É da natureza das imagens preceder as transformações ontológicas, depois apreendidas pelo discurso. Assim como o naturalismo foi antecipado nas imagens, as convulsões do naturalismo são visíveis na revolução artística que ocorreu a partir do cubismo e reintroduziu a multiplicidade de pontos de vista. Ela tinha sido abolida pelo naturalismo, com sua obsessão de emular a visão humana individual. Os limites dessa estratégia estão se tornando claros hoje no vigor de artistas indígenas em todo o mundo e também no fato de muitos artistas contemporâneos produzirem obras onde a dissociação entre natureza e cultura se tornou impossível. Desse ponto de vista, aprecio muito o artista francês Pierre Huyghe, que faz instalações combinando artefatos, imagens e organismos em interação.
É um verdadeiro ecossistema.
Exatamente. Ele cria ecossistemas artísticos sui generis. Não se trata de reproduzir um ecossistema, trata-se de criar algo inteiramente novo, que não é regido pelas convenções da figuração naturalista clássica. Considero o período contemporâneo, do ponto de vista artístico, absolutamente fascinante.
Sua última obra publicada se chama Etnografias do mundo por vir, em parceria com Alessandro Pignocchi. Como é essa etnografia?
Acho que os antropólogos têm uma enorme responsabilidade moral e política, maior até do que a de outros cientistas sociais, porque estão expostos à inventividade nas formas de habitar o mundo. São depositários de um saber que pode dar frutos, não como experiência a transpor, já que nenhuma experiência histórica é transponível, mas como estímulo à imaginação de formas diferentes de habitar a Terra. O livro tenta imaginar a convergência das lutas de povos autóctones do mundo para se protegerem da espoliação, bem como a inventividade dessas populações na formulação de soluções, embora integradas ao Estado contemporâneo. Todo dia, essas populações enfrentam constrangimentos legais, administrativos, políticos, militares.

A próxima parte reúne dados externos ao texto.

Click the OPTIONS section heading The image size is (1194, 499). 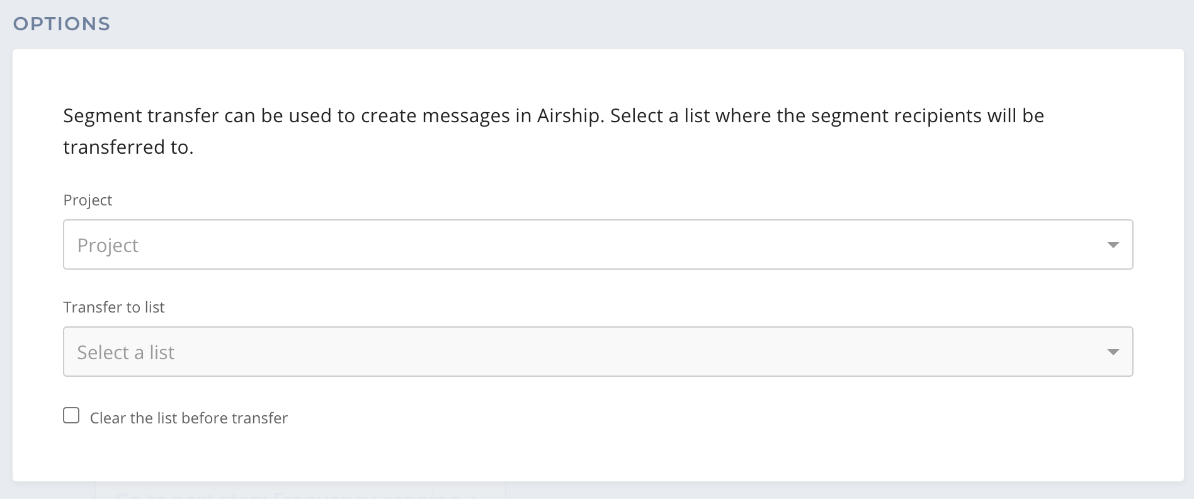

Elas precisam se adaptar, transpondo conceitos de habitabilidade que já eram seus há muito tempo para situações concretas atuais. Podemos nos inspirar nelas, combinando-as com o modo como territórios coletivos, como as ZAD, concebem a relação de habitabilidade nos países de antiga tradição capitalista. Isso não invalida a luta no contexto político tradicional para obter Estados mais democráticos, fundados na participação e não na representação. Não creio que o Estado possa simplesmente desaparecer. Ele está na cabeça das pessoas.

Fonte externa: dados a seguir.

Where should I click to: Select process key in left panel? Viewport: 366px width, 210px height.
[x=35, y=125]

Muita gente se pergunta se as categorias tradicionais da política ainda se aplicam.
Comecei a vida como militante de esquerda. Pensava que criando uma vanguarda do proletariado, que guiaria as massas, chegaríamos ao definhamento do Estado. Logo vi que era uma ilusão absurda. O mérito da antropologia é nos oferecer um leque de formas extremamente variadas de organizações políticas e cosmopolíticas. Penso, por exemplo, naquilo que [James] Frazer denominou “rei divino”, formas de Estado em que o soberano é responsável pelo bom estado do mundo, mas não participa da gestão concreta das coisas. São os grupos locais que gerenciam o território. Existem formas de Estados muito diferentes. Tendemos a ver como modelo o Estado westphaliano, surgido na Europa do século 17, mas há outros, que pouco a pouco desapareceram com a conquista colonial. Mas se nos inspirarmos nessa dissociação entre, de um lado, uma instância encarregada do bom estado do cosmos, e do outro um aparelho estatal cuja função é realizar a distribuição ou gestão de terras, podemos imaginar uma política diferente. As ciências sociais e políticas carecem de imaginação, porque estão presas no túnel da filosofia política tal como se desenvolveu a partir de Hobbes, Locke e o Iluminismo.
Diego Viana é jornalista e economista pós-graduando em filosofia política e estética na Universidade de Nanterre, França.